Later in the day, there were signs that both sides were trying to keep the hostilities in check. Fighting on Israel's northern and southern borders subsided after dawn, and midday prayers at the Al-Aqsa Mosque in Jerusalem passed peacefully.
But a Palestinian shooting attack in the Israeli-occupied West Bank killed two Israeli sisters just hours later – a bleak reminder of the combustible situation.
The early morning Israeli strikes followed an unusually large rocket barrage fired at Israel from southern Lebanon – some of the heaviest and most serious cross-border violence since Israel’s 2006 war with Lebanon’s Hezbollah militants.
Lebanon strikes Israel
There were no reports of serious casualties, but several residents of the southern Lebanese town of Qalili, including Syrian refugees, said they were lightly wounded.

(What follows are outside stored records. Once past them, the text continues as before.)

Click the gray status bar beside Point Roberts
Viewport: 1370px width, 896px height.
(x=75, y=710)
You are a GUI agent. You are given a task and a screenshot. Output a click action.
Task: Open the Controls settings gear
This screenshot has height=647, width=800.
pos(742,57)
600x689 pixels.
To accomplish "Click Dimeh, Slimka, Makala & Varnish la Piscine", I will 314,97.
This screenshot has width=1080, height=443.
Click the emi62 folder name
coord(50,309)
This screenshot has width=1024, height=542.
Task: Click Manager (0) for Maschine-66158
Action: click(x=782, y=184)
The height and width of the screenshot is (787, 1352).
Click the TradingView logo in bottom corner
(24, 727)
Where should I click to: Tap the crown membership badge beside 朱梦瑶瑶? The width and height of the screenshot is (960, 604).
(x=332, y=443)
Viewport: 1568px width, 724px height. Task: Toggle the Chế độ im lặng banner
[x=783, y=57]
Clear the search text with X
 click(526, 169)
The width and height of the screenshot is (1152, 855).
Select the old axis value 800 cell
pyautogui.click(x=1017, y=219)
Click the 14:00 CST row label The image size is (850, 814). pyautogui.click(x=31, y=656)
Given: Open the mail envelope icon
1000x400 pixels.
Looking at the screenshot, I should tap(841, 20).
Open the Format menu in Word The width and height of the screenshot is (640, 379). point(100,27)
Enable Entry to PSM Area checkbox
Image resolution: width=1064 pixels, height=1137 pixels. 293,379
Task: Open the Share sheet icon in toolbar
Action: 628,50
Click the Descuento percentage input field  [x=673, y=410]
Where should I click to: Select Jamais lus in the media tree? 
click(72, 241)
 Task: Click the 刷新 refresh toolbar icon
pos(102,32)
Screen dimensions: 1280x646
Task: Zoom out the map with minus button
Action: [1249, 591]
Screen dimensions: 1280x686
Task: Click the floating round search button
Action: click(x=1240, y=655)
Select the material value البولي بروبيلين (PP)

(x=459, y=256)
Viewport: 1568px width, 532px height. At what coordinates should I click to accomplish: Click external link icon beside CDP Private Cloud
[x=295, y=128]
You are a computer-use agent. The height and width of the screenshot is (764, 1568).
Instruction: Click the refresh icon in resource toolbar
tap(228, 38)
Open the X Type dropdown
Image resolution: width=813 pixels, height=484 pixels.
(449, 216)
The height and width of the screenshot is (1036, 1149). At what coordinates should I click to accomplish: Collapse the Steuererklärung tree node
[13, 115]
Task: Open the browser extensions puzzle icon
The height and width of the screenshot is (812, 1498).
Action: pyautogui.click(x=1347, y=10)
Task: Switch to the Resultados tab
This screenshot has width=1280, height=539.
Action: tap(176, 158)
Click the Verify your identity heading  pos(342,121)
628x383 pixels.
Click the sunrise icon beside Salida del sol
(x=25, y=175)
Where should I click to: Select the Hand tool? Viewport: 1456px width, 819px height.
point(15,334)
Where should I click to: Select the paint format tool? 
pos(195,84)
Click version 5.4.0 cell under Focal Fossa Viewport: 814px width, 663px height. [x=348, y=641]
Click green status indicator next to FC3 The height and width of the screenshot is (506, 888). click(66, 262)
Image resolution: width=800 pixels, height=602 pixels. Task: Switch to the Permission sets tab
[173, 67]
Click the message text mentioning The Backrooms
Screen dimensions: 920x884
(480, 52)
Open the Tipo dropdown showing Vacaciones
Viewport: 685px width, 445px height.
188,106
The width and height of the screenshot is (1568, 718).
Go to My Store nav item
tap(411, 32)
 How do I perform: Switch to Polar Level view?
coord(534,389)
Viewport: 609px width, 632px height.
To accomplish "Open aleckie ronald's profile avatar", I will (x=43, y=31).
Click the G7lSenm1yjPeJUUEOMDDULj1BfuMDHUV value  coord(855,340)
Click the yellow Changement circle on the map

“I immediately gathered my wife and children and got them out of the house,” said Qalili resident Bilal Suleiman, who was jolted awake by the bombing.
The latest spate of violence erupted after Israeli police raided the Al-Aqsa Mosque in Jerusalem earlier in the week, sparking unrest and outrage across the Arab world.
In the Gaza Strip, Israel's military pounded what it said were weapons production sites and underground tunnels belonging to Hamas, the militant group ruling the Palestinian enclave. A children’s hospital in Gaza City was among sites sustaining damage, according to the Palestinian Health Ministry.
After the retaliatory strikes, Israelis living along the southern border returned home from bomb shelters. Most missiles that managed to cross into Israeli territory hit open areas, but one landed in the town of Sderot, sending shrapnel slicing into a house.
There were no reports of casualties on either side of the southern border.